What is Tetralogy of Fallot?
Tetralogy of Fallot (TOF) is a serious heart defect. Children born with TOF have four structural problems with their heart:
- ventricular septal defect (VSD): a hole between the two lower chambers (ventricles) of the heart
- right ventricular outflow tract obstruction: a narrowing of the connection between the heart and the artery that goes to the lungs
- overriding aorta: the major blood vessel that connects the heart to the body (aorta) is too far to the right
- right ventricular hypertrophy: a thicker-than-normal chamber The right-sided pumping chamber (ventricle) is thickened because it’s pumping blood against too much pressure
These defects mean that not enough blood may reach the lungs to get oxygen and the rest of the body doesn’t receive enough oxygen in the blood to maintain good health.
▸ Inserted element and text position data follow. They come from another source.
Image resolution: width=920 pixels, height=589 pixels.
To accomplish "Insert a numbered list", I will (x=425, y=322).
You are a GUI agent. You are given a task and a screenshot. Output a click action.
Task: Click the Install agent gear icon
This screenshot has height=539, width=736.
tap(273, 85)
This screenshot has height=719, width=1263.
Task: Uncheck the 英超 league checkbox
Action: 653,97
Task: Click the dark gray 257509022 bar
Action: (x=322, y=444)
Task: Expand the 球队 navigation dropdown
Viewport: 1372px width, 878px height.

The first sign of TOF is often a bluish tint to the skin, fingernails and lips. This is caused by a low level of oxygen in the blood. Some babies may also have tet spells, during which they turn deep blue, breathe faster than normal and may cry or be very irritable. Other symptoms can include poor weight gain or becoming tired with feeding. The pediatrician will usually hear a heart murmur as an early indicator.
To help diagnose TOF, your child’s cardiologist may order one or more of the following tests:
- echocardiogram (cardiac ultrasound)
- electrocardiogram (EKG)
- cardiac magnetic resonance imaging (MRI)
- chest x-ray
- cardiac catheterization
- pulse oximetry (skin probe to assess oxygen levels)
Most babies with TOF need open-heart surgery before they are 6 months old to correct their heart defects.